═══ Record set

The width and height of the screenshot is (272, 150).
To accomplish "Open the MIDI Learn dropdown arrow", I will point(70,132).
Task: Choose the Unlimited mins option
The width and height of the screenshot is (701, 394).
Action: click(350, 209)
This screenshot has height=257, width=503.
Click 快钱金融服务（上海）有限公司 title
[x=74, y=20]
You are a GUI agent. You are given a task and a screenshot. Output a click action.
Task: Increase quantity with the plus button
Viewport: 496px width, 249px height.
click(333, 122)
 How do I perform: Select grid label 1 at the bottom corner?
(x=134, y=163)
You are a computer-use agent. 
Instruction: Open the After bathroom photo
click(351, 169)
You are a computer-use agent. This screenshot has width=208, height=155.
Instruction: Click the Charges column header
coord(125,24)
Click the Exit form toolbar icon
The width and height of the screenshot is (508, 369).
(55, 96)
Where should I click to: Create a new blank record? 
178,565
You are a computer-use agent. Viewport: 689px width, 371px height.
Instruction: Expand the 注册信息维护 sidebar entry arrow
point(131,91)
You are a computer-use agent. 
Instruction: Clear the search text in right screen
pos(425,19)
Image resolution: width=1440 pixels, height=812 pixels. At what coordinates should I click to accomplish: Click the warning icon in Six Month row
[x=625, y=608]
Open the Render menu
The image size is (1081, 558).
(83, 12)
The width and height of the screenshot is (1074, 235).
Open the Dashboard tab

══════

§ **Work request**: Please print out every entry again, exactly as it reads.

§ **Exercise answer**:
The width and height of the screenshot is (272, 150).
To accomplish "Open the MIDI Learn dropdown arrow", I will point(70,132).
Task: Choose the Unlimited mins option
The width and height of the screenshot is (701, 394).
Action: click(350, 209)
This screenshot has height=257, width=503.
Click 快钱金融服务（上海）有限公司 title
[x=74, y=20]
You are a GUI agent. You are given a task and a screenshot. Output a click action.
Task: Increase quantity with the plus button
Viewport: 496px width, 249px height.
click(333, 122)
 How do I perform: Select grid label 1 at the bottom corner?
(x=134, y=163)
You are a computer-use agent. 
Instruction: Open the After bathroom photo
click(351, 169)
You are a computer-use agent. This screenshot has width=208, height=155.
Instruction: Click the Charges column header
coord(125,24)
Click the Exit form toolbar icon
The width and height of the screenshot is (508, 369).
(55, 96)
Where should I click to: Create a new blank record? 
178,565
You are a computer-use agent. Viewport: 689px width, 371px height.
Instruction: Expand the 注册信息维护 sidebar entry arrow
point(131,91)
You are a computer-use agent. 
Instruction: Clear the search text in right screen
pos(425,19)
Image resolution: width=1440 pixels, height=812 pixels. At what coordinates should I click to accomplish: Click the warning icon in Six Month row
[x=625, y=608]
Open the Render menu
The image size is (1081, 558).
(83, 12)
The width and height of the screenshot is (1074, 235).
Open the Dashboard tab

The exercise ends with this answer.